Worte können wie ein Gift wirken

Pressemitteilung 31. Januar 2023

Gottesdienst zum Gedenken an die Opfer des Nationalsozialismus

Arbeitsgemeinschaft Christlicher Kirchen (ACK) Leer lud ein

Wachsam und kritisch mit unserer Sprache umzugehen – daran appellierten im ökumenischen Gottesdienst in der katholischen Kirche St. Michael in Leer die Mitglieder der Vorbereitungsgruppe. Eingeladen hatte am Gedenktag für die Opfer des Nationalsozialismus wieder die Arbeitsgemeinschaft Christlicher Kirchen in Leer (ACKL). In deren Namen begrüßte Michael Fischer die Zuhörer.

In den vergangenen Jahren waren in diesem Gottesdienst unterschiedliche Opfergruppen des Nationalsozialismus in Erinnerung gerufen worden. „Die Gewalt soll nicht das letzte Wort haben – Vergiftete Sprache im ,Dritten Reich‘“ lautete diesmal das Thema. Es habe auch im Hinblick auf den Krieg in der Ukraine nahegelegen, erklärte Fischer.

„Die Sprache wurde für die Zwecke der Nazis vereinnahmt, missbraucht, vergiftet“, sagte einleitend Frank Wieligmann. Wie das gehe, könne man sich auch zu unserer Zeit vorstellen: Hassrede sei ein verbreitetes Problem.
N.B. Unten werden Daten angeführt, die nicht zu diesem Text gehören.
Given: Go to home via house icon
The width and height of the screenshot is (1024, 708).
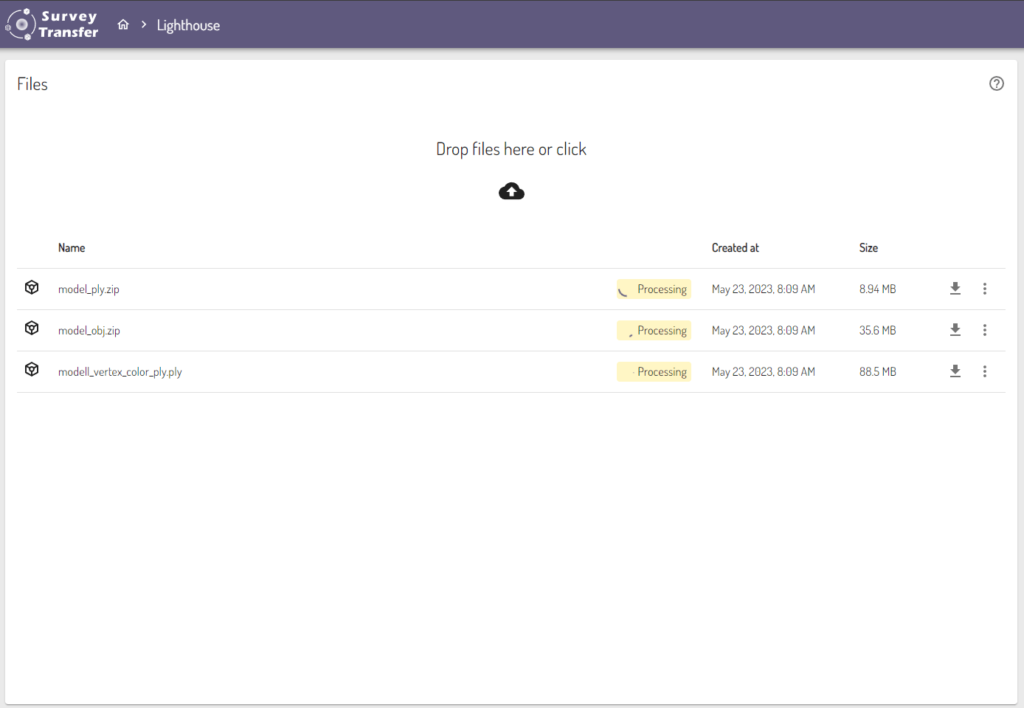Looking at the screenshot, I should click(x=123, y=25).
Auf eine Leinwand wurden Worte wie etwa „Bis zur Vergasung“, „Rassenschande“, „uphaalen/aufholen“, „arisieren“ und „Endlösung“ eingeblendet und von Christine Kimmich und Silke Janssen vorgetragen. „Worte können sein wie winzige Arsendosen: sie werden unbemerkt verschluckt, sie scheinen keine Wirkung zu tun, und nach einiger Zeit ist die Giftwirkung doch da.“ Diese und andere Zeilen zitierte Christine Kimmich aus dem Buch „Die Sprache des Dritten Reiches“, das der Literaturwissenschaftler Viktor Klemperer geschrieben hat.

Begriffe, wie sie an der Wand zu lesen waren, habe auch der gebürtige Leeraner Dr. Bernhard Bavink verwendet, sagte Wolfgang Kellner. Er sprach zum Thema „Das vergiftete Denken Bavinks“. Dieser habe schon vor Beginn der Nazi-Herrschaft einen „faschistischen Zukunftsstaat“ gefordert und sei stolz darauf gewesen, mit anderen Menschen die geistige Atmosphäre geschaffen zu haben, in der der Nationalsozialismus entstehen konnte.
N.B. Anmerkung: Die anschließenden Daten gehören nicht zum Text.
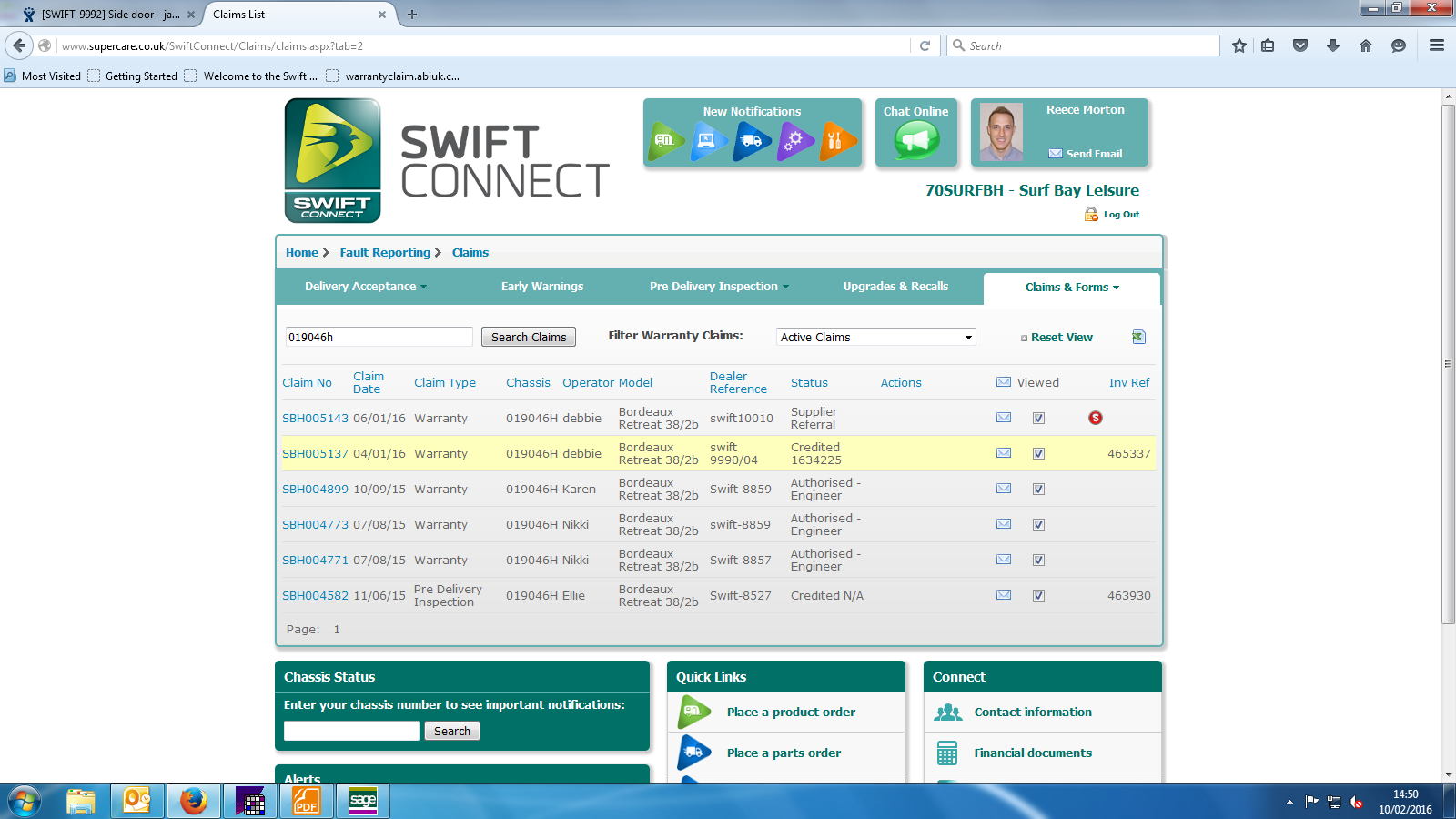Open the blue truck delivery notification
Screen dimensions: 1456x819
752,141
Auch heute diene Sprache oft als Waffe zur Legitimation von Macht- und Gewaltausübung. Als Beispiel nannte Kellner den russischen Präsidenten Putin, der einen grausamen Krieg gegen die Zivilbevölkerung der Ukraine als „Spezialoperation“ bezeichne. Beispiele dafür, dass in der Politik und in den Medien Sachverhalte und Personen manipulativ in ein anderes, negatives Bedeutungsumfeld eingebettet würden, gebe es auch in Deutschland. „Seien wir daher wachsam und kritisch im Umgang mit unserer Sprache“, appellierte Kellner. Außerdem sei es wichtig, die Medienvielfalt zu erhalten und jungen Menschen Medienkompetenz zu vermitteln.

Biblisch begründete Gedanken zum Thema erläuterte als Pastorin im Ruhestand Christine Kimmich. Die Bibel richte unübersehbare Warnschilder auf. Am deutlichsten werde das in den zehn Geboten. Auch in der Bergpredigt warne Jesus beispielsweise davor, zu töten oder schlecht über andere Menschen zu reden. Abwertende Sprache, so Kimmich, sei der erste Schritt auf dem Weg, Menschen zu verachten, zu verletzen, auszubeuten, zu vernichten, zu ermorden. Umgekehrt sage die Bibel in vielen Variationen, was guttue: „Liebe deinen Nächsten.“ Dort heiße es sogar „Tut wohl denen, die euch hassen.“ Dankbar, so die Rednerin, sei sie für alle, die Solidarität, Tatkraft und politische Klugheit zeigten und für gerechte Gesetze sorgten.

Musikalische Akzente setzten im Gottesdienst Julia Wolbers (Querflöte) und Albert Kretzmer (Orgel). Eine Kollekte wurde für Opfer des Krieges in der Ukraine über das „Bündnis Entwicklung Hilft" und „Aktion Deutschland Hilft“ gesammelt.